▶ Brief: Please return the material exactly; leave no entry out.

START Given data

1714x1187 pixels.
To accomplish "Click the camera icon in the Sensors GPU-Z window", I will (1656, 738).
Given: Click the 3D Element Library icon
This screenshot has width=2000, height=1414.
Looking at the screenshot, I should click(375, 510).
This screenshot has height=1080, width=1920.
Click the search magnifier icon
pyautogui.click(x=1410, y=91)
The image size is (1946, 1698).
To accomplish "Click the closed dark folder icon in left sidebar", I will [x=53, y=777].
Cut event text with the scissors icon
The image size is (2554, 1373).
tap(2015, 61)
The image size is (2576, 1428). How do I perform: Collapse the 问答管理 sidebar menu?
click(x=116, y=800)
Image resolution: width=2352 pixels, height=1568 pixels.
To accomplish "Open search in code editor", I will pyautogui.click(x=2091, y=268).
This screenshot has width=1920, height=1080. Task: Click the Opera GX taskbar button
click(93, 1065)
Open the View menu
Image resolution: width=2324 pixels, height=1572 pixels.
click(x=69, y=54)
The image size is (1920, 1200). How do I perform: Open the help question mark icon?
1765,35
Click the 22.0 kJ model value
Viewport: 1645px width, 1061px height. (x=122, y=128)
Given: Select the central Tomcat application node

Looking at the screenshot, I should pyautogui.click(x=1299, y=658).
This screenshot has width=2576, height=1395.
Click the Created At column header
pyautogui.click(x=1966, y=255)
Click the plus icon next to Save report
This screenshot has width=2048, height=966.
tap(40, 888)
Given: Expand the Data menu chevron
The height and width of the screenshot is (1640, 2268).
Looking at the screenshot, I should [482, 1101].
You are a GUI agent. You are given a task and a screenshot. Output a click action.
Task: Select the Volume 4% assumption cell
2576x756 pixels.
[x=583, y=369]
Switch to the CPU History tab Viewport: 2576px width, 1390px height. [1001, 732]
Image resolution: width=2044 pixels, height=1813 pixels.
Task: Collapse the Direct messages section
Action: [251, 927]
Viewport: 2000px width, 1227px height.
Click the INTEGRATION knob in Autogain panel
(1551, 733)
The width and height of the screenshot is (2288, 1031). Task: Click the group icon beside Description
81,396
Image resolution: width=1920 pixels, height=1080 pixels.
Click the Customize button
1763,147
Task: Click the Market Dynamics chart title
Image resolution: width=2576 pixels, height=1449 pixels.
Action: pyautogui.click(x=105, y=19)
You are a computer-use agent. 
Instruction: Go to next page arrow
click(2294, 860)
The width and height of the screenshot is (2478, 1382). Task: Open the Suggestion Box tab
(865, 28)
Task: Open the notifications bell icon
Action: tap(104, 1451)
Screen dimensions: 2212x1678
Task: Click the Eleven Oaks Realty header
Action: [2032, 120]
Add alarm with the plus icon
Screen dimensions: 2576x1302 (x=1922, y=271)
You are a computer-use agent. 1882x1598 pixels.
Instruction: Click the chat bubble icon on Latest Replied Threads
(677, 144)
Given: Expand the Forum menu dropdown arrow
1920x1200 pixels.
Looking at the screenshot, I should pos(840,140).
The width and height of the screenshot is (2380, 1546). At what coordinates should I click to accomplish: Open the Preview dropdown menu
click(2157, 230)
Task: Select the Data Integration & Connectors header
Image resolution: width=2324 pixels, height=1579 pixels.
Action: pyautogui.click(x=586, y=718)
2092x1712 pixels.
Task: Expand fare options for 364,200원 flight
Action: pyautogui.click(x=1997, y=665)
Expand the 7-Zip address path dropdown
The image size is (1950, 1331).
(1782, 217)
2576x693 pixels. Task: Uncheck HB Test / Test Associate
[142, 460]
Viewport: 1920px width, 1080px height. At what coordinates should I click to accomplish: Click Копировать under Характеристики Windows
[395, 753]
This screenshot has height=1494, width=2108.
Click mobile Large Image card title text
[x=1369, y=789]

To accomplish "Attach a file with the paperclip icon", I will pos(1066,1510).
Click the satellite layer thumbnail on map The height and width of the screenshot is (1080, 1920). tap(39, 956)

END Given data

▶ Output below:
1714x1187 pixels.
To accomplish "Click the camera icon in the Sensors GPU-Z window", I will (1656, 738).
Given: Click the 3D Element Library icon
This screenshot has width=2000, height=1414.
Looking at the screenshot, I should click(375, 510).
This screenshot has height=1080, width=1920.
Click the search magnifier icon
pyautogui.click(x=1410, y=91)
The image size is (1946, 1698).
To accomplish "Click the closed dark folder icon in left sidebar", I will [x=53, y=777].
Cut event text with the scissors icon
The image size is (2554, 1373).
tap(2015, 61)
The image size is (2576, 1428). How do I perform: Collapse the 问答管理 sidebar menu?
click(x=116, y=800)
Image resolution: width=2352 pixels, height=1568 pixels.
To accomplish "Open search in code editor", I will pyautogui.click(x=2091, y=268).
This screenshot has width=1920, height=1080. Task: Click the Opera GX taskbar button
click(93, 1065)
Open the View menu
Image resolution: width=2324 pixels, height=1572 pixels.
click(x=69, y=54)
The image size is (1920, 1200). How do I perform: Open the help question mark icon?
1765,35
Click the 22.0 kJ model value
Viewport: 1645px width, 1061px height. (x=122, y=128)
Given: Select the central Tomcat application node

Looking at the screenshot, I should pyautogui.click(x=1299, y=658).
This screenshot has width=2576, height=1395.
Click the Created At column header
pyautogui.click(x=1966, y=255)
Click the plus icon next to Save report
This screenshot has width=2048, height=966.
tap(40, 888)
Given: Expand the Data menu chevron
The height and width of the screenshot is (1640, 2268).
Looking at the screenshot, I should [482, 1101].
You are a GUI agent. You are given a task and a screenshot. Output a click action.
Task: Select the Volume 4% assumption cell
2576x756 pixels.
[x=583, y=369]
Switch to the CPU History tab Viewport: 2576px width, 1390px height. [1001, 732]
Image resolution: width=2044 pixels, height=1813 pixels.
Task: Collapse the Direct messages section
Action: [251, 927]
Viewport: 2000px width, 1227px height.
Click the INTEGRATION knob in Autogain panel
(1551, 733)
The width and height of the screenshot is (2288, 1031). Task: Click the group icon beside Description
81,396
Image resolution: width=1920 pixels, height=1080 pixels.
Click the Customize button
1763,147
Task: Click the Market Dynamics chart title
Image resolution: width=2576 pixels, height=1449 pixels.
Action: pyautogui.click(x=105, y=19)
You are a computer-use agent. 
Instruction: Go to next page arrow
click(2294, 860)
The width and height of the screenshot is (2478, 1382). Task: Open the Suggestion Box tab
(865, 28)
Task: Open the notifications bell icon
Action: tap(104, 1451)
Screen dimensions: 2212x1678
Task: Click the Eleven Oaks Realty header
Action: [2032, 120]
Add alarm with the plus icon
Screen dimensions: 2576x1302 (x=1922, y=271)
You are a computer-use agent. 1882x1598 pixels.
Instruction: Click the chat bubble icon on Latest Replied Threads
(677, 144)
Given: Expand the Forum menu dropdown arrow
1920x1200 pixels.
Looking at the screenshot, I should pos(840,140).
The width and height of the screenshot is (2380, 1546). At what coordinates should I click to accomplish: Open the Preview dropdown menu
click(2157, 230)
Task: Select the Data Integration & Connectors header
Image resolution: width=2324 pixels, height=1579 pixels.
Action: pyautogui.click(x=586, y=718)
2092x1712 pixels.
Task: Expand fare options for 364,200원 flight
Action: pyautogui.click(x=1997, y=665)
Expand the 7-Zip address path dropdown
The image size is (1950, 1331).
(1782, 217)
2576x693 pixels. Task: Uncheck HB Test / Test Associate
[142, 460]
Viewport: 1920px width, 1080px height. At what coordinates should I click to accomplish: Click Копировать under Характеристики Windows
[395, 753]
This screenshot has height=1494, width=2108.
Click mobile Large Image card title text
[x=1369, y=789]

To accomplish "Attach a file with the paperclip icon", I will pos(1066,1510).
Click the satellite layer thumbnail on map The height and width of the screenshot is (1080, 1920). tap(39, 956)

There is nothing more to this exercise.